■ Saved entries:
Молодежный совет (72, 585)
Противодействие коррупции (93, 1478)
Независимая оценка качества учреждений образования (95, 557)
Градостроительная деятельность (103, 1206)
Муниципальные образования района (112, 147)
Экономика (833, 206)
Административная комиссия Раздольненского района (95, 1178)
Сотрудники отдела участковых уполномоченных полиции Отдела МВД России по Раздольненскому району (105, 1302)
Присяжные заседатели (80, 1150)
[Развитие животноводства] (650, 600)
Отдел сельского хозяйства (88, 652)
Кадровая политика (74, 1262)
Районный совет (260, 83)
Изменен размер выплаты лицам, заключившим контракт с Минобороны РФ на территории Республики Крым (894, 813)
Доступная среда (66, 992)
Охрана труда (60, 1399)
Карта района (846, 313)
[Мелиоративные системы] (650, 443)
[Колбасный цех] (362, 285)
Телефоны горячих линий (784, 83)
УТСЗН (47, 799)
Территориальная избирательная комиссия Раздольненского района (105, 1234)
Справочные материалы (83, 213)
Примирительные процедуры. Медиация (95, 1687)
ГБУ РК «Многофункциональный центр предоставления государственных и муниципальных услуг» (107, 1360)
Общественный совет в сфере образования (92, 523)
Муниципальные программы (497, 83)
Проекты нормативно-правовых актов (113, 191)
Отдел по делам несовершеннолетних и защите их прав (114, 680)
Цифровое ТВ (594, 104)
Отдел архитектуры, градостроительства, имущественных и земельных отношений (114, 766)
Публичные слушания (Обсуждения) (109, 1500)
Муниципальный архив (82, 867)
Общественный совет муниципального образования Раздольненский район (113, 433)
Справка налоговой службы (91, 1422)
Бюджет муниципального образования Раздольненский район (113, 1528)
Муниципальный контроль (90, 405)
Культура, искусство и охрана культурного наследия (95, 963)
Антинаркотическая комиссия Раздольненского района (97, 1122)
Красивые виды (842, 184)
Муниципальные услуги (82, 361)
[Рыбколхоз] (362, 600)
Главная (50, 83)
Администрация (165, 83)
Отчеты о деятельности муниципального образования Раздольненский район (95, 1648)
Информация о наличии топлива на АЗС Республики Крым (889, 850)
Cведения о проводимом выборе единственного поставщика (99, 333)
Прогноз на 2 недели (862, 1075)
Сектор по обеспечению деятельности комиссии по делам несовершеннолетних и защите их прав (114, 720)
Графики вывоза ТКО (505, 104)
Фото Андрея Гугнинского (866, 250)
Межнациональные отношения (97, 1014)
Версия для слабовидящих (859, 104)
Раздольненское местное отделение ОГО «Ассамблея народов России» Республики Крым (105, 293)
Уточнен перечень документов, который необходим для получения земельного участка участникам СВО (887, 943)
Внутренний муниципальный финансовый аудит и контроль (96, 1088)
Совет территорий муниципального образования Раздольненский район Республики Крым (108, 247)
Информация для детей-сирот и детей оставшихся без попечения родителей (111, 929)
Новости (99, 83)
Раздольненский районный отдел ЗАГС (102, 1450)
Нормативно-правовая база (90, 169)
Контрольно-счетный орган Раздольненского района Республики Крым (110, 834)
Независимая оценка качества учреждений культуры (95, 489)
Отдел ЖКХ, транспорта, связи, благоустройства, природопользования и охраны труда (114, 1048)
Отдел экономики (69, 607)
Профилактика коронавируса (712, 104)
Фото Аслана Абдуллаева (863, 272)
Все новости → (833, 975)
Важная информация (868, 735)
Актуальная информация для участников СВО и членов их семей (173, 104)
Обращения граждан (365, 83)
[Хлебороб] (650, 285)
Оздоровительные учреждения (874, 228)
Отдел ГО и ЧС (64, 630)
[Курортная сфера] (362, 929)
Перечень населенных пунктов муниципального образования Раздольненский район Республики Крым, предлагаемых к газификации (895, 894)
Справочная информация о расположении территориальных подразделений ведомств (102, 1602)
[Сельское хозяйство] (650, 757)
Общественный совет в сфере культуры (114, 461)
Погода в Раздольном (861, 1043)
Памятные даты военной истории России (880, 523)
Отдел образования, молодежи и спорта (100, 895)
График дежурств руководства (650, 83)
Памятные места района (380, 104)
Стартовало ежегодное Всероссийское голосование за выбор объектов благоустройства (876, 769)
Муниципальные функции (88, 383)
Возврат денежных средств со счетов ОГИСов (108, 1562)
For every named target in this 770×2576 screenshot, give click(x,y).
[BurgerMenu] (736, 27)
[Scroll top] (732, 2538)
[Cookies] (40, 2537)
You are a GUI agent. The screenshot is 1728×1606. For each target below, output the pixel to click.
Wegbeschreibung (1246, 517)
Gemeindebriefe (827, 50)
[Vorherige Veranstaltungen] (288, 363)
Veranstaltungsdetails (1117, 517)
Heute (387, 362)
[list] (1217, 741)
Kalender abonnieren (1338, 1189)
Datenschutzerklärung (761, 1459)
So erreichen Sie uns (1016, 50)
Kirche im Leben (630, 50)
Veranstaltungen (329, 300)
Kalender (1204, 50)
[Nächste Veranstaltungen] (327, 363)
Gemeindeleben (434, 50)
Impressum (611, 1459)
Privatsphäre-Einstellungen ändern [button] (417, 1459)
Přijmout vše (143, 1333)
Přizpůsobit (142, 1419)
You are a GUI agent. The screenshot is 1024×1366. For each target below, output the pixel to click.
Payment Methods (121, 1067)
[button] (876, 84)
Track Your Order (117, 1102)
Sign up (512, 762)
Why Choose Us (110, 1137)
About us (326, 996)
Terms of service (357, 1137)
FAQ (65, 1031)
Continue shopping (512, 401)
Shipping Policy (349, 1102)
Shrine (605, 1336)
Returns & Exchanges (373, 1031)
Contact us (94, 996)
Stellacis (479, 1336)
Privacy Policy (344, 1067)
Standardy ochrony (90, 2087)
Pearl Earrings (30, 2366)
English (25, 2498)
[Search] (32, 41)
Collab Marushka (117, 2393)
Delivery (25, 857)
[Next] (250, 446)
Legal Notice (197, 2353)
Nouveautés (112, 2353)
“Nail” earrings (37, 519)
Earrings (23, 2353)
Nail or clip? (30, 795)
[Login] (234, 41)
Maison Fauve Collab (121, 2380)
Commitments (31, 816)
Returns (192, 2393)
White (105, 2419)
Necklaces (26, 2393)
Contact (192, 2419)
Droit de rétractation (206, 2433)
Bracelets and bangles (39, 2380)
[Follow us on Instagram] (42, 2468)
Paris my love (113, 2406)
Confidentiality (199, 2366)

■ To do:
May I have exactly the lines from the one containing "Contact (192, 2419)" through the last line of the data, both included?

■ Answer box:
Contact (192, 2419)
Droit de rétractation (206, 2433)
Bracelets and bangles (39, 2380)
[Follow us on Instagram] (42, 2468)
Paris my love (113, 2406)
Confidentiality (199, 2366)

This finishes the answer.